Assignment | In the records below, the line with "Given: Toggle the Offset chain link icon" and every line after it must be written out exactly; no pictures belong in the result.

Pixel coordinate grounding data
::::::::

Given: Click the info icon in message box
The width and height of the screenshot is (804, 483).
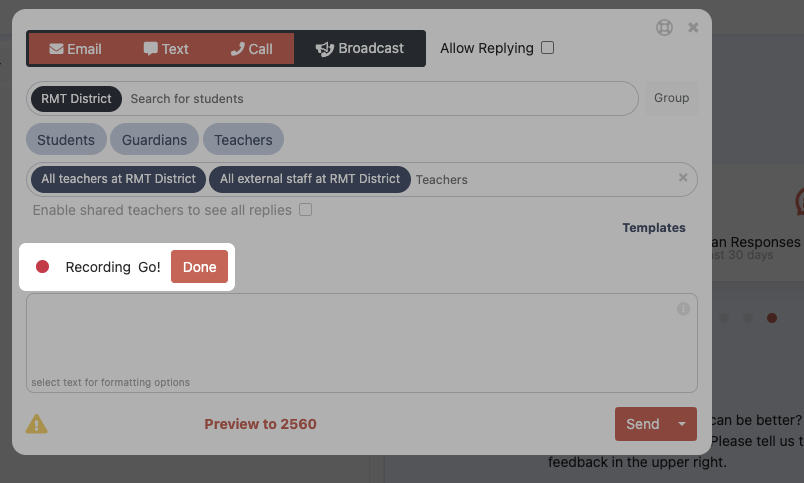Looking at the screenshot, I should coord(683,309).
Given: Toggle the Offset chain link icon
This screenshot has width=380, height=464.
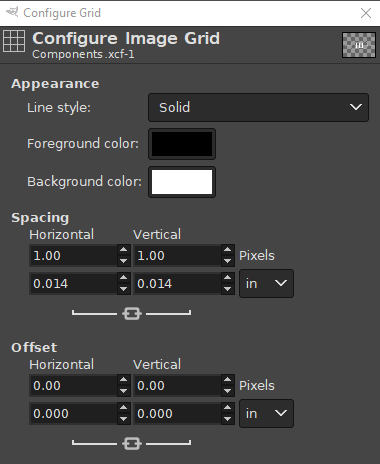Looking at the screenshot, I should (x=132, y=443).
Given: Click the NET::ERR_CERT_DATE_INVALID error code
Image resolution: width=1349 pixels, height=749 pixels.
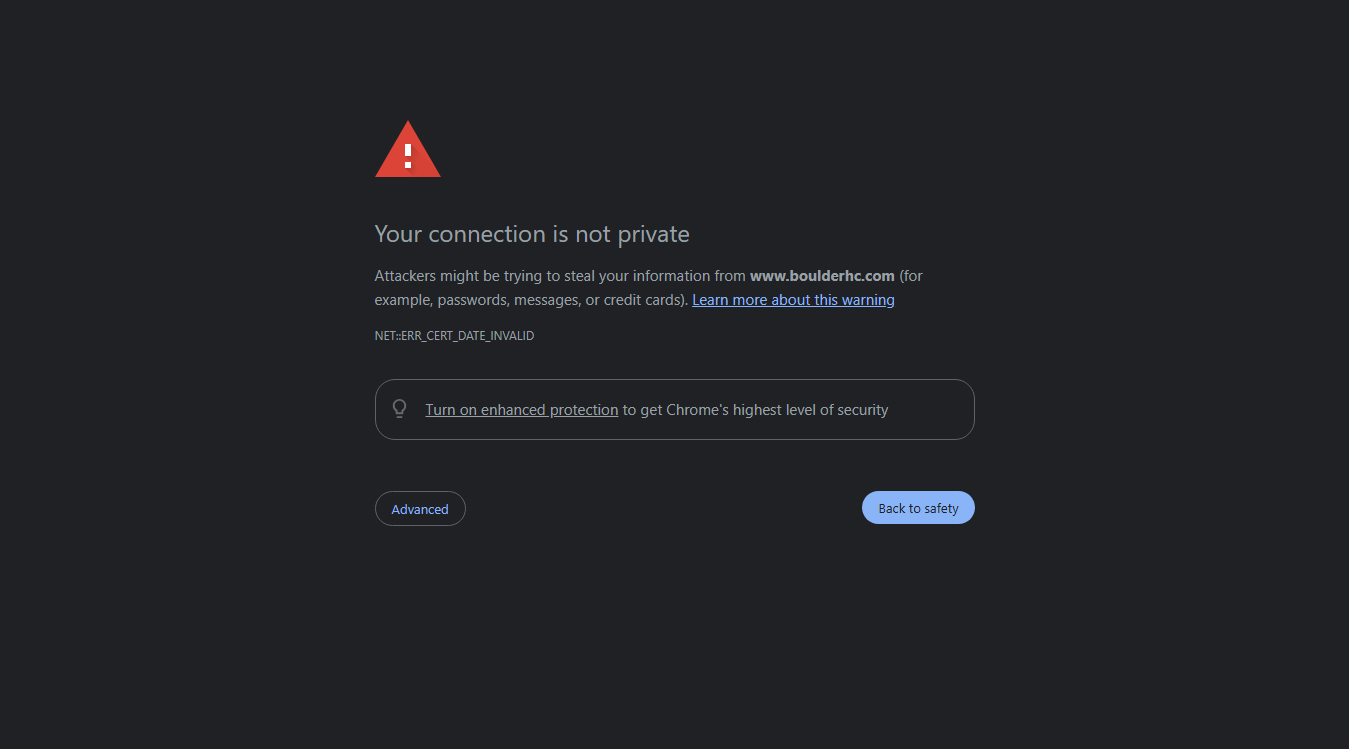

::::::::

Answer box |
Given: Toggle the Offset chain link icon
This screenshot has width=380, height=464.
Looking at the screenshot, I should (x=132, y=443).
Given: Click the NET::ERR_CERT_DATE_INVALID error code
Image resolution: width=1349 pixels, height=749 pixels.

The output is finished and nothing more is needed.